Необычное чувство все больше охватывало его. Он словно вышел из дома на ежедневную прогулку, миновал газовый завод, прошел по кирпичному мосту через Уимбль, пересек два поля и вдруг оказался не на тропинке, ведущей на холм, к новой дороге с загородными домами, а на опушке какого-то неведомого леса, у тенистой дорожки, где он никогда не ходил, и вела она бог знает куда. Он снял руки с ее плеч и, отодвинувшись, сказал:

— Какая вы милая, — а потом с удивлением добавил: — Какая близкая.

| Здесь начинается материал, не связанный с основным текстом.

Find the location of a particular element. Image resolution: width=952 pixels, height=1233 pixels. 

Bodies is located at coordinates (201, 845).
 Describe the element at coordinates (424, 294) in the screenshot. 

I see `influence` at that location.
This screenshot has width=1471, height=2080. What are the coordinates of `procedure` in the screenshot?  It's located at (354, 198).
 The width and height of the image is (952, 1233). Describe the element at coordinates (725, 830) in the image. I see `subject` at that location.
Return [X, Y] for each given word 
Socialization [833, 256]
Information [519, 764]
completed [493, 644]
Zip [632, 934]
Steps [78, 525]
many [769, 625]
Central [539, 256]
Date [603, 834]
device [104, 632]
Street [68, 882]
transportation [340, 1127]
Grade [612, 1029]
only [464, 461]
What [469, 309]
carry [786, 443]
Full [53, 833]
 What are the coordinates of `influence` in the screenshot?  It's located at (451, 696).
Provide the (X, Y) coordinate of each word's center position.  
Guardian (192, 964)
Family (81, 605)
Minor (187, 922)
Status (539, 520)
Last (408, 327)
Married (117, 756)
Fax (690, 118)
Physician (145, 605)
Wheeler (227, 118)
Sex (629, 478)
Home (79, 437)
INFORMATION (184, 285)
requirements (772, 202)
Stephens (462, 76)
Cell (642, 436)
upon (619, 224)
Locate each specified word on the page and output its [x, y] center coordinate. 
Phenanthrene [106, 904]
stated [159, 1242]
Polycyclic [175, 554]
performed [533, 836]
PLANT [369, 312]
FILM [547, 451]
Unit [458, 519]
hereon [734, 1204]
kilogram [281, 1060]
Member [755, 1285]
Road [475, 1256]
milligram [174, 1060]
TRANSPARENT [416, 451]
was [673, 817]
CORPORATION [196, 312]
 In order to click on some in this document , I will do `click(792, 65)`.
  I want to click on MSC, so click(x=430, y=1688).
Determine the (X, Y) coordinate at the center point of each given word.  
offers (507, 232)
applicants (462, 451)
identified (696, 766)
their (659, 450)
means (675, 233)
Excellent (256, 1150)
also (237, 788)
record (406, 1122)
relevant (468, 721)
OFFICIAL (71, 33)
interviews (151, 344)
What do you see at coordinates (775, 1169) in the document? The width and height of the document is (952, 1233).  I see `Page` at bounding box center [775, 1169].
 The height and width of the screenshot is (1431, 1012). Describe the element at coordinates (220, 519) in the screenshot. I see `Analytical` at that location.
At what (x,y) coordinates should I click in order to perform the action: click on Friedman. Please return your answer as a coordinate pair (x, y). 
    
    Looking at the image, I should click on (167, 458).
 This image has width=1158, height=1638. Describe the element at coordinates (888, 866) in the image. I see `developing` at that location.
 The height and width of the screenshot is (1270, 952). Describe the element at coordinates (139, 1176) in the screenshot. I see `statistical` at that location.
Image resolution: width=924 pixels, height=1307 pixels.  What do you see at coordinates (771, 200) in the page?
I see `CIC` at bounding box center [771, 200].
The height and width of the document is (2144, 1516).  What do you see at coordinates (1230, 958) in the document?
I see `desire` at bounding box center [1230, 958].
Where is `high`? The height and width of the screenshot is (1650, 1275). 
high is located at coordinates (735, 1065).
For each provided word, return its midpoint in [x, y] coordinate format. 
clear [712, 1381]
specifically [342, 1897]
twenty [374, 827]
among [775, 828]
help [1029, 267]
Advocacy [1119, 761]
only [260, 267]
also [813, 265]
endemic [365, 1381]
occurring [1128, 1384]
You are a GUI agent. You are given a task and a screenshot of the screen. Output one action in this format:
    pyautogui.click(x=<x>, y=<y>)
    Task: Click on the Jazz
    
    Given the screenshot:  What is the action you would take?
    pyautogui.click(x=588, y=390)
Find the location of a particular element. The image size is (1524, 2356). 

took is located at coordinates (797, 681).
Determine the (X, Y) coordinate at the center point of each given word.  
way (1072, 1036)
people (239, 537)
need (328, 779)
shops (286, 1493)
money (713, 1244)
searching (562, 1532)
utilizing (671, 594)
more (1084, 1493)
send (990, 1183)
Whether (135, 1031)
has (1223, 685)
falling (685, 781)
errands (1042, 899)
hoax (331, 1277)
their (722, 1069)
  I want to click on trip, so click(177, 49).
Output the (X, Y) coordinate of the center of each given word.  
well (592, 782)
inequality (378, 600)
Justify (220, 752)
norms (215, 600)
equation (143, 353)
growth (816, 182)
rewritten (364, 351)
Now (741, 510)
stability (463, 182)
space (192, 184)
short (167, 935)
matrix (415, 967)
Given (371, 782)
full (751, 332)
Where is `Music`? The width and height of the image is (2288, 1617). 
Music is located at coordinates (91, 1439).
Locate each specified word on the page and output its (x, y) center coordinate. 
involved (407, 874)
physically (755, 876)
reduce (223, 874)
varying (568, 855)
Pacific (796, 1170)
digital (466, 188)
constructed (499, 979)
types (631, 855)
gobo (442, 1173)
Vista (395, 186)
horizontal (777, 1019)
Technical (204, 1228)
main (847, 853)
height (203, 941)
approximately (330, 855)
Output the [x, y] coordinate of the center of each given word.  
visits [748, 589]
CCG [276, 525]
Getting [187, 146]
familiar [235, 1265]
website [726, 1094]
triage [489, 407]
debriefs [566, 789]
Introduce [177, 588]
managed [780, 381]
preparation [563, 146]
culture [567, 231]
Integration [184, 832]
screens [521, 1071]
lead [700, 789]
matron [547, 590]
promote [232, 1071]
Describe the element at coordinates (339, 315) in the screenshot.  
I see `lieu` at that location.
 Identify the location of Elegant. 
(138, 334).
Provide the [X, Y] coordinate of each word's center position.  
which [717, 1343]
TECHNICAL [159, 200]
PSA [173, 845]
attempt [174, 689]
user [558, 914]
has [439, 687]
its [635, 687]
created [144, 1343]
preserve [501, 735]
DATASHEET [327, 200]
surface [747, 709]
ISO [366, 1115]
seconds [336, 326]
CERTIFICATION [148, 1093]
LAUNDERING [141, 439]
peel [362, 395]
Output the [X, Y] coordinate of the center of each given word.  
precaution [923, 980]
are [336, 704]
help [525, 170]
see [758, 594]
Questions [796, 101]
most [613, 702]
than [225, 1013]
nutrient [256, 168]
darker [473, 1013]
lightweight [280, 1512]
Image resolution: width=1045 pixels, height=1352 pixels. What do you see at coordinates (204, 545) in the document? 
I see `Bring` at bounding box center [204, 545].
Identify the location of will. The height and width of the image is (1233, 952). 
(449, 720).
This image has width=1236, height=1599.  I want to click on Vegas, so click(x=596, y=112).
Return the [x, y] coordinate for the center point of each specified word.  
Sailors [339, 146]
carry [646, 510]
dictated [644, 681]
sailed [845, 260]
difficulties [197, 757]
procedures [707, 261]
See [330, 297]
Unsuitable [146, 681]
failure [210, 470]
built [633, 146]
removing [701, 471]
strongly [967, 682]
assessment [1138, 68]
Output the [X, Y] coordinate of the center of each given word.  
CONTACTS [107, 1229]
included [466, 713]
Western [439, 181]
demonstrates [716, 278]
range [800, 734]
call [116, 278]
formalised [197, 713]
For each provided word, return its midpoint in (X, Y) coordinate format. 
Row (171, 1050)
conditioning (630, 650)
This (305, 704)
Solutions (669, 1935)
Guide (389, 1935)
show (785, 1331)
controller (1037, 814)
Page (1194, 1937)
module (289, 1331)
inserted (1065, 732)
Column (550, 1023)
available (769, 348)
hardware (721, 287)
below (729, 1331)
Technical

Никогда прежде не отдавал он себе отчета в том, как в нем нарастает желание и как оно еще усиливается именно потому, что он сознает это. Раньше его любовные приключения всегда начинались с примитивного возбуждения.

— Что мне делать? Раздеться?

Он кивнул — ему трудно было говорить — и увидел, как она встала с постели, пошла в угол и начала раздеваться, медленно и очень старательно снимая каждую вещь по очереди: блузку, юбку, рубашку, лифчик — и складывая все это в аккуратную стопку на противоположном сиденье. Наблюдая за ее неторопливыми, сосредоточенными движениями, он понимал, как несовершенно его собственное тело.

— Вы такая прелестная, — сказал он, слегка запинаясь от неведомого раньше волнения.

Когда она прошла к нему из другого конца купе, он понял, что обманулся: ее спокойствие было подобно натянутой струне, лицо ее пылало от возбуждения, а глаза глядели испуганно; она не знала, смеяться ей или плакать. Но тут они обнялись в узком пространстве между полками.

— Вот если бы еще свет погас, — сказала Корал. Она стояла прижавшись к нему, а он поглаживал ее, и оба они легко покачивались в такт движению поезда.

— Нет, а я хотел бы полностью зажечь его, — возразил он.

— Это было бы более подходяще, — сказала она и тихо засмеялась про себя. Ее смех, словно едва заметный ручеек, был еле слышен на фоне пыхтения и дребезжания экспресса, и, разговаривая, они, вместо того чтобы нашептывать друг другу ласковые слова, должны были произносить их громко и отчетливо.

Ощущение необычайности не исчезло и после привычного для него сближения: лежа на постели, она оказалась какой-то таинственно и по-детски несведущей, и это поразило его. Она больше не смеялась, причем смех ее прекратился не постепенно, а сразу, так что Майетт подумал — может, он принял за ее смех скрип бегущих колес.